=== DOCUMENT TEXT ===

Resolution of improper multibyte rendering.

2023-03-02 20:00:49 -05:00 · 2023-03-02 20:00:49 -05:00 · 0a8acd40cc
parent 8959f4ef97
commit 0a8acd40cc
2 changed files with 26 additions and 52 deletions
--- a/README.md
+++ b/README.md
@ -36,7 +36,8 @@ When the software is running, the '?' key will give you the list of commands ava


 ## Known issues
-Menus and forms will not render correctly if your terminal window is too narrow.  Resize the terminal and this should work.
+* Menus and forms will not render correctly if your terminal window is too narrow.  Resize the terminal and this should work.
+* Extended ASCII characters, typically in the Latin-1 set, will not render due to a quirk of how ncurses handles UTF-8.

===

## [OBJECTIVE 1]
Answer these questions using the commit page:
(a) How many files were changed, and how many additions and deletions were made?
(b) What is the identifier of the parent commit?
(c) Under the known issues, what should you do if menus and forms do not render correctly?
## [OBJECTIVE 2]
Write out the passage of the commit page between "## Known issues" and "ncurses handles UTF-8.", inclusive, word for word.

=== SUPPLIED DATA ===

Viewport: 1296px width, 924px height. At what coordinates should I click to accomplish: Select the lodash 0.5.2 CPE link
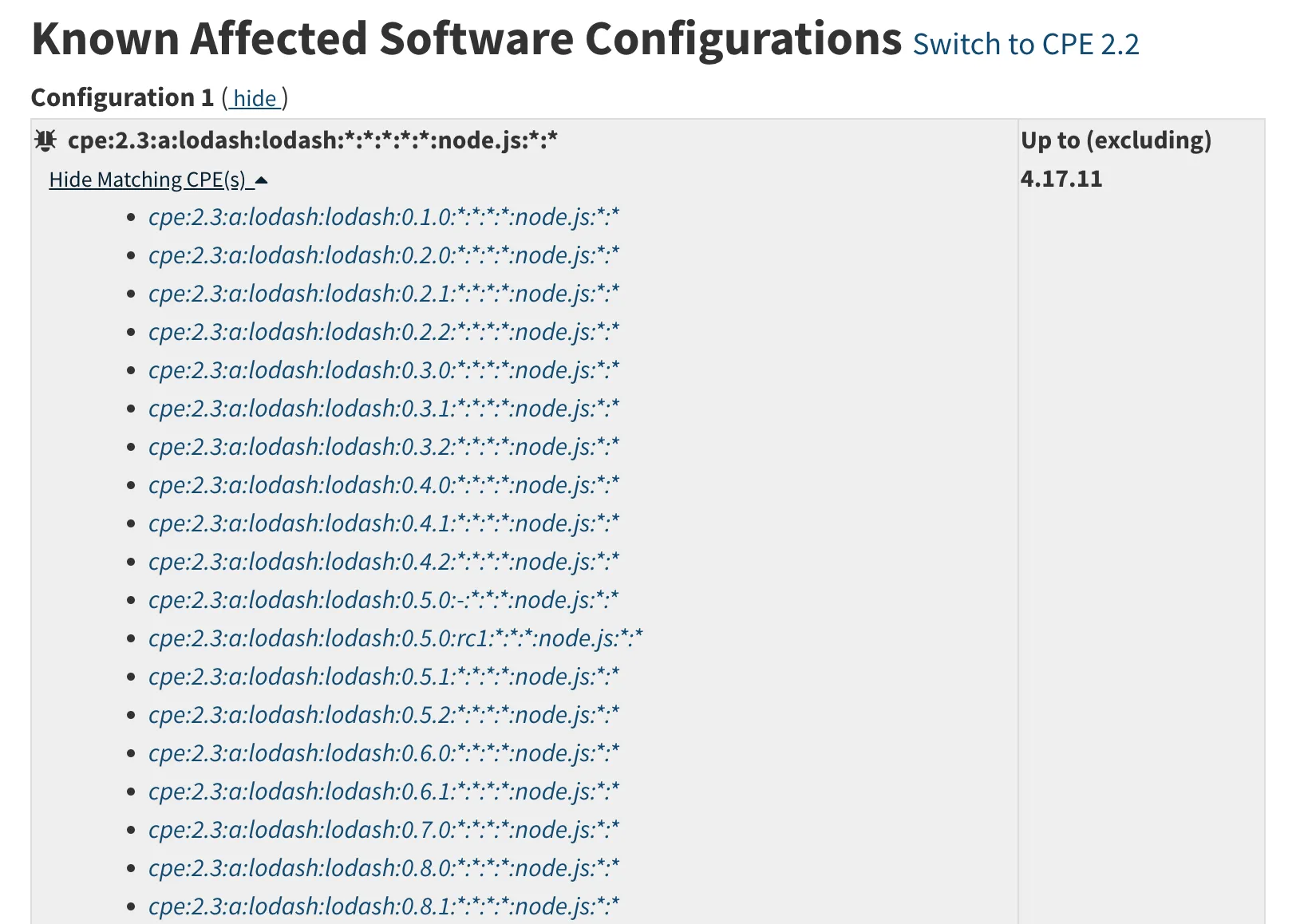coord(384,715)
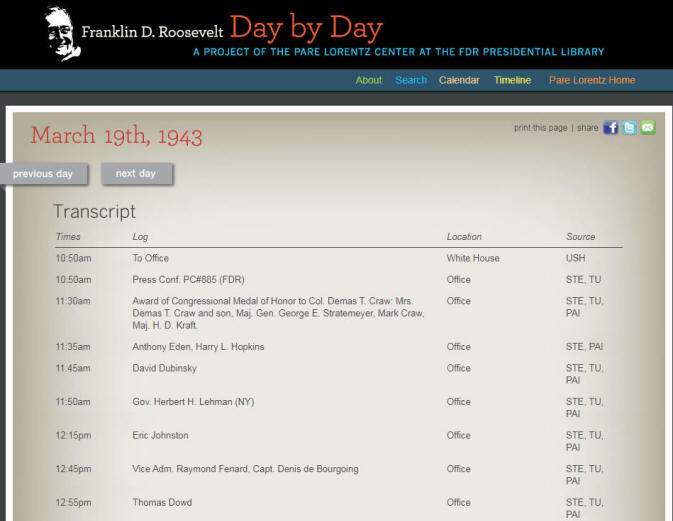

===

## [TASK SOLUTION 1]
(a) Two files were changed, with 26 additions and 52 deletions.
(b) 8959f4ef97
(c) Resize the terminal.

## [TASK SOLUTION 2]
## Known issues
-Menus and forms will not render correctly if your terminal window is too narrow.  Resize the terminal and this should work.
+* Menus and forms will not render correctly if your terminal window is too narrow.  Resize the terminal and this should work.
+* Extended ASCII characters, typically in the Latin-1 set, will not render due to a quirk of how ncurses handles UTF-8.